**Given request 1:** Duplicate, without alteration, the saved entries from the line with "Given: Enable the SubDir checkbox" to the line with "point(636,76)", including both of those lines.

Finally, FSFN is optimized using L1 loss function, just like in other networks [2, 20, 41]. Given a training set \(\{{I^{i}_{LR},I^{i}_{HR}}\}^{N}_{i=1}\) that has N LR-HR pairs, the loss function of our FSFN network can be expressed as follows:

$$ L(\theta)=\frac{1}{N}\sum\limits_{i=1}^{N}\left|\left|F_{FSFN}(I^{i}_{LR}) - I^{i}_{HR} \right| \right|_{1} $$
(5)

where θ represents the updated parameters in the training process of our model and \(\left |\left |\cdot \right |\right |_{1}\) is the l1 norm.

3.2 Global residual learning module(GRLM)

In this section, we will describe the core module of the network in detail, which is the global residual learning module referred to as the GRLM (see Fig. 2). The GRLM consists of N feature residual learning modules (FRLM), a convolutional layer, and a long connection. This was inspired by the EDSR [20], which allows the network to centralize the processing of the high frequency parts of the feature. Similar to the RCAN [38], our FRLM module is divided into M feature residual learning modules, a convolutional layer, and a short connection. This enables the shallow feature (sf) extracted by the shallow feature module to be applied at a deeper level. The GRLM module can be described by the following formula:

$$ \begin{aligned} rf = & F_{conv}(ff_{n}) + sf\\ ff_{j} = & F_{FRLM_{j}}(ff_{j-1})\qquad (j = 1,2,...,n)\\ ff_{0} = & F_{FRLM_{0}}(sf) \end{aligned} $$
(6)

In the formula, Fconv(⋅) represents a convolutional layer, rf represents a refined feature, and ffjrepresents the output of the i th feature residual learning module(\( F_{FRLM_{j}}\)), which is defined as the fusion feature. The FRLM can be described as follows:

$$ \begin{aligned} ff_{j+1} =& F_{conv}(f_{m}) + ff_{j}\\ f_{i} =& F_{FSFM_{i}}(f_{i-1})\qquad (i = 1,2,...,m)\\ f_{0} =& F_{FSFM_{0}}(ff_{j}) \end{aligned} $$
(7)

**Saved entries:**

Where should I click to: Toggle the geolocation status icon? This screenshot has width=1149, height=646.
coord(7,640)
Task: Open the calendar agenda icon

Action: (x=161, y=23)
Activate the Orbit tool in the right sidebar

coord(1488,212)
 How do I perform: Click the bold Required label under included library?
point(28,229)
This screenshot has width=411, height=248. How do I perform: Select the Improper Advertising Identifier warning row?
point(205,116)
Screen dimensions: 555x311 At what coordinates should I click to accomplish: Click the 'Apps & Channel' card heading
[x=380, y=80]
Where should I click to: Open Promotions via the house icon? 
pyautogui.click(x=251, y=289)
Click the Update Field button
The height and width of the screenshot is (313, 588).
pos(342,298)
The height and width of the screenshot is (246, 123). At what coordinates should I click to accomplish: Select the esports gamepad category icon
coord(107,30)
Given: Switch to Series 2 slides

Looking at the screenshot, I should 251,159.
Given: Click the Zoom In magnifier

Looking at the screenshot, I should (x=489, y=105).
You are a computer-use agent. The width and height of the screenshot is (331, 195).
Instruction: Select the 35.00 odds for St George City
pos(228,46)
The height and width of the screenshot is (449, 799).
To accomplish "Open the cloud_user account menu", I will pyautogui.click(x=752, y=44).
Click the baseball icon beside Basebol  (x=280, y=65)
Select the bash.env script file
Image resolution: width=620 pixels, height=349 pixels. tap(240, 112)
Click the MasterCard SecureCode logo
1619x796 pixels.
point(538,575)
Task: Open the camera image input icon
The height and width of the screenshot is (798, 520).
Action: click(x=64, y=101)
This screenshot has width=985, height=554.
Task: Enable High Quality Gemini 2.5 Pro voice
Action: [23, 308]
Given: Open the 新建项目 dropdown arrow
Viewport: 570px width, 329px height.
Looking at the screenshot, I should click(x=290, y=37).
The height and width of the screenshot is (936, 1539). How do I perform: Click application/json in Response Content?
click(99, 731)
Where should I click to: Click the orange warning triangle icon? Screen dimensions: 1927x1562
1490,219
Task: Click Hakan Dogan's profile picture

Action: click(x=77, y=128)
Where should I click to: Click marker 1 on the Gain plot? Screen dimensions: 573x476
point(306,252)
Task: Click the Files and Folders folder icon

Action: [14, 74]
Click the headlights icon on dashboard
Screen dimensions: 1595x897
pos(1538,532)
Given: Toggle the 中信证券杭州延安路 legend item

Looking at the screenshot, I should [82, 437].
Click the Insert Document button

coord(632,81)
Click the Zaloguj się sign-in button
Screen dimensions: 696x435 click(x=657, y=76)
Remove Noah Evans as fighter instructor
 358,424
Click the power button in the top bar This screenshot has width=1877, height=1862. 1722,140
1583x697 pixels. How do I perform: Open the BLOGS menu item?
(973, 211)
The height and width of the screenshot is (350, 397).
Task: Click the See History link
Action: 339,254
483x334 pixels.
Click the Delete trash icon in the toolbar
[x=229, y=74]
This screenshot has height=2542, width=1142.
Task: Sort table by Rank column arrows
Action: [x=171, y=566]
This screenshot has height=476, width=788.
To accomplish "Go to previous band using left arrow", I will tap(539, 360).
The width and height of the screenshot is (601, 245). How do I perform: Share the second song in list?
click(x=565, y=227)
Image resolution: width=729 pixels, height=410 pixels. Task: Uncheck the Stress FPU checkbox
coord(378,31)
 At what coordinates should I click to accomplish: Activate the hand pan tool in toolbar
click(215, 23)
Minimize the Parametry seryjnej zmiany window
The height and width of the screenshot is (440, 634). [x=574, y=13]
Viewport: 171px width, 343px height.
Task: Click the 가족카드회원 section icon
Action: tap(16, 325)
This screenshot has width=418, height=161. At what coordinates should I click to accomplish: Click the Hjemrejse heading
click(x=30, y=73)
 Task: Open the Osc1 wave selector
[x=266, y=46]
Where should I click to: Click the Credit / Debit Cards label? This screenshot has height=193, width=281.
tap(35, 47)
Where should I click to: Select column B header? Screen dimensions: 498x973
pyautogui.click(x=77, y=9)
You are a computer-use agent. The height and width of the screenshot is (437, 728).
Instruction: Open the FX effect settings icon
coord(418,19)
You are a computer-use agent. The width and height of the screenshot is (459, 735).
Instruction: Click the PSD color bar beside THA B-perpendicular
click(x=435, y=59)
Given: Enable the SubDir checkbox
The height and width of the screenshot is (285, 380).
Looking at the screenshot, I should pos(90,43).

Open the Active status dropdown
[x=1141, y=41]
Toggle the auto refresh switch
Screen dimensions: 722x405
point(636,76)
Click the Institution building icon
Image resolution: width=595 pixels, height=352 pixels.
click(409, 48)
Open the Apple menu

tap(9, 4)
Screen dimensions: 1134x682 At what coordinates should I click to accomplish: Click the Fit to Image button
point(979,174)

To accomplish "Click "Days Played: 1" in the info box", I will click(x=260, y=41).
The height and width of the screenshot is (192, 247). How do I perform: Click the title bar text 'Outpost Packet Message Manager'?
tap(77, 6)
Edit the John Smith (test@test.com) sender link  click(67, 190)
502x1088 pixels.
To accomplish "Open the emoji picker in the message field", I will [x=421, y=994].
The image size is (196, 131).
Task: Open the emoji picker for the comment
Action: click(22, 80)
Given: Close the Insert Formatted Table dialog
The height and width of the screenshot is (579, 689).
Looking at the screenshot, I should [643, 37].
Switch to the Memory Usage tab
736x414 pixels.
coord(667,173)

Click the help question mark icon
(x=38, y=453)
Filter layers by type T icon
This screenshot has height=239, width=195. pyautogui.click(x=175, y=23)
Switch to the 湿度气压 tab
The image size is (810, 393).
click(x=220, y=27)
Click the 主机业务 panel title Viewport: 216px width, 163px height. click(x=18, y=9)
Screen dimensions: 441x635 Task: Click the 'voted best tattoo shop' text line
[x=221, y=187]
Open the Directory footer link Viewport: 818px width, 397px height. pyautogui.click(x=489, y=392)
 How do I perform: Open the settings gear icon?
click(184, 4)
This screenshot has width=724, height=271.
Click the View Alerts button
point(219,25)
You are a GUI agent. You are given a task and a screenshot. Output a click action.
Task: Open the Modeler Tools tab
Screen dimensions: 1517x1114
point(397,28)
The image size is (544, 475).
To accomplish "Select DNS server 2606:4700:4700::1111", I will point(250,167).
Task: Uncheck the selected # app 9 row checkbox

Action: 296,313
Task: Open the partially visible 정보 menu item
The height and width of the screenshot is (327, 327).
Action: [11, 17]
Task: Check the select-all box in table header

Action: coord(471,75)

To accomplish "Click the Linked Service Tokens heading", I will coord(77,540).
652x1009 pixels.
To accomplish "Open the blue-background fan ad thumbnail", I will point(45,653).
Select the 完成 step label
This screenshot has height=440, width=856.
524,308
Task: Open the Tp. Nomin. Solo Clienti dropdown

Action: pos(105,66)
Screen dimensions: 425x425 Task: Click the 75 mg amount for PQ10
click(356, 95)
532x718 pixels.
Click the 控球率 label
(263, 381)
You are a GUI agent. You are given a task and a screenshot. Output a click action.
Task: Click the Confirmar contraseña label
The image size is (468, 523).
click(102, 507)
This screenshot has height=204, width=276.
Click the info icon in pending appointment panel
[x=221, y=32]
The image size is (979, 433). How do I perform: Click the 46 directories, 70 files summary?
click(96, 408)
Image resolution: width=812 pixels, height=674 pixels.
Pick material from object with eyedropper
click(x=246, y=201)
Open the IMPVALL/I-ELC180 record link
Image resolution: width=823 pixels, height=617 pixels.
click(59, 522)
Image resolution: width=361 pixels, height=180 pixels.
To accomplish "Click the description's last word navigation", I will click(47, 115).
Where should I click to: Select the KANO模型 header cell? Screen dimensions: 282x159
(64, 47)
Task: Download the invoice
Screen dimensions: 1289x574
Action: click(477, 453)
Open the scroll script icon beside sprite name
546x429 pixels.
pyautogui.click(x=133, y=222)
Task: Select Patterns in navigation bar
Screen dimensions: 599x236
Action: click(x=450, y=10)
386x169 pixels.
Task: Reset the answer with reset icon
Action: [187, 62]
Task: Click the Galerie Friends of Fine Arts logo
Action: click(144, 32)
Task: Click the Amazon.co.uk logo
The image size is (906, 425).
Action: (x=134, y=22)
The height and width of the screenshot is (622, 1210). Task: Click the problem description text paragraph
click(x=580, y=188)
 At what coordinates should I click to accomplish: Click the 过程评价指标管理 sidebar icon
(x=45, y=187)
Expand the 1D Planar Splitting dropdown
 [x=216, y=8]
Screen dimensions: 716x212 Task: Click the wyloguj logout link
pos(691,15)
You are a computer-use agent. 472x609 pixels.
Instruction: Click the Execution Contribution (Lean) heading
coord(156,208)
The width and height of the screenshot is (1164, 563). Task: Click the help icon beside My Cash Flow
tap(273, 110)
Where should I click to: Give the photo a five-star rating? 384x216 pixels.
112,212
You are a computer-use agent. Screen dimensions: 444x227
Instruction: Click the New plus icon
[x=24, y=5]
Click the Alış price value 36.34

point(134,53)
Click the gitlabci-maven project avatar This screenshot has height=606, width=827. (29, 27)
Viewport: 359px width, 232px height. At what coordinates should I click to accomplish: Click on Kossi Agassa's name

**Given request 2:** From the excerpt on the FSFN network, set down the passage from "where θ represents" to "residual learning module(GRLM)" word for word.

**Full solution 1:**
Given: Enable the SubDir checkbox
The height and width of the screenshot is (285, 380).
Looking at the screenshot, I should pos(90,43).

Open the Active status dropdown
[x=1141, y=41]
Toggle the auto refresh switch
Screen dimensions: 722x405
point(636,76)

**Full solution 2:**
where θ represents the updated parameters in the training process of our model and \(\left |\left |\cdot \right |\right |_{1}\) is the l1 norm.

3.2 Global residual learning module(GRLM)